Gain Competitive Advantage through Risk Management: NCBA’s Story

Kendal Frazier, Senior VP at National Cattleman’s Beef Association (NCBA) spoke at our Denver Association of Strategic Planning meeting on the subject of crisis and risk management. To appreciate NCBA’s risk management program, it’s helpful to understand this industry. They are HUGE, a $70 billion industry. Cattle are raised in every state, and occupy more land than any other industry in the US. There are over 800,000 in beef cattle; and 200,000 in dairy cattle. The two key goals of NCBA are to protect the safety of US cattle and thus protect the health of beef consumers and maintain consumer confidence in the product. There are strict rules to reduce the risk of disease entering the US cattle market from imports. There is a big push for risk communication: that is how NCBA will react to bad news such as Mad Cow disease!

While the more sensational story was around NCBA’s involvement in the Oprah Winfrey show in 1996, I more appreciated how NCBA implemented its risk management strategy when Mad Cow entered the US on Dec 23, 2003, and believe they reacted in a way that reflects cooperative intelligence principles.

On that same day, NCBA reached out to a pre-selected list of government contacts. They activated a dark website which had been developed just in case Mad Cow penetrated the US. At 5:30 pm that night, Ann Veneman, Secretary of the USDA, made the announcement. Then NCBA held a news conference with 140 media contacts. At 7:30 pm, they made announcements to state agencies, beef councils and affiliates, like McDonald’s who sells 3% of US beef. As of Dec 23, 20 – 30 people worked solely on this issue as prescribed by the emergency response process plan. They had a communication response plan all set to go and worked throughout the holiday season.

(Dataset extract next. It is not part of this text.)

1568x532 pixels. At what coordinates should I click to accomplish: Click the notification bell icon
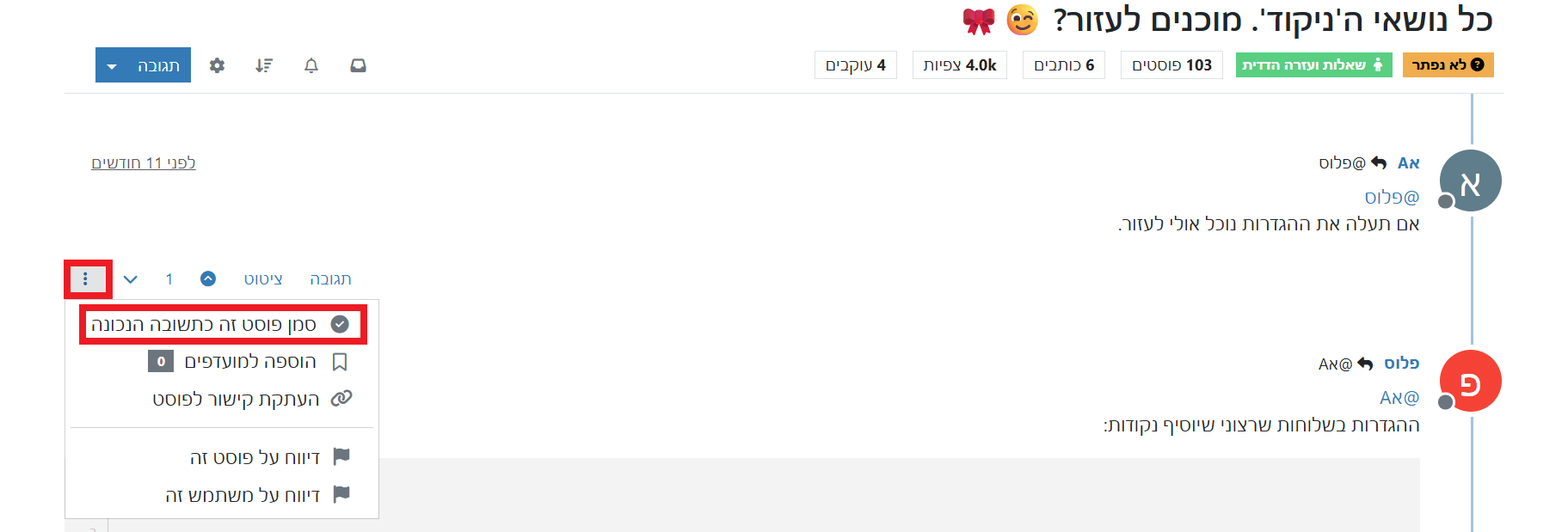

What lessons did they learn?

Practice, practice, practice–even down to the level of conducting media interviews.

Organize a team of spokespersons at the National and State level.

Organize your internal resources. Make sure that you have all functions around the table when these crises happen. You need everyone’s perspective: legal, marketing, administrative, purchasing, research, government affairs—all functions!

Drive consumers and media to your dark website. It was helpful to have already developed a dark website for Mad Cow disease.

Your enemies will attack: be prepared. NCBA had a list of enemy activist groups as part of their preparedness for this event.

Expect people to overreact and have your response ready (some schools said they would eliminate beef at cafeterias).

Communicate this difficult problem in easy terms to the consumer.

Make sure that industry amplifies what the government is saying.

Keep major partners in the communication loop.

The media is not the enemy, but is the battle ground. Choose multiple spokespersons for your message.

Evaluate how well your spokesmen come across in the media. Pull weak players and use the more effective spokespersons.

Give the ground team more support (the Washington State team where Mad Cow entered the US).

Being ready when a crisis hits is a huge competitive advantage! Scenario planning is a great exercise to flesh out which crises you should be prepared for. If you wait until the crisis hits, it’s too late, especially in today’s real-time world!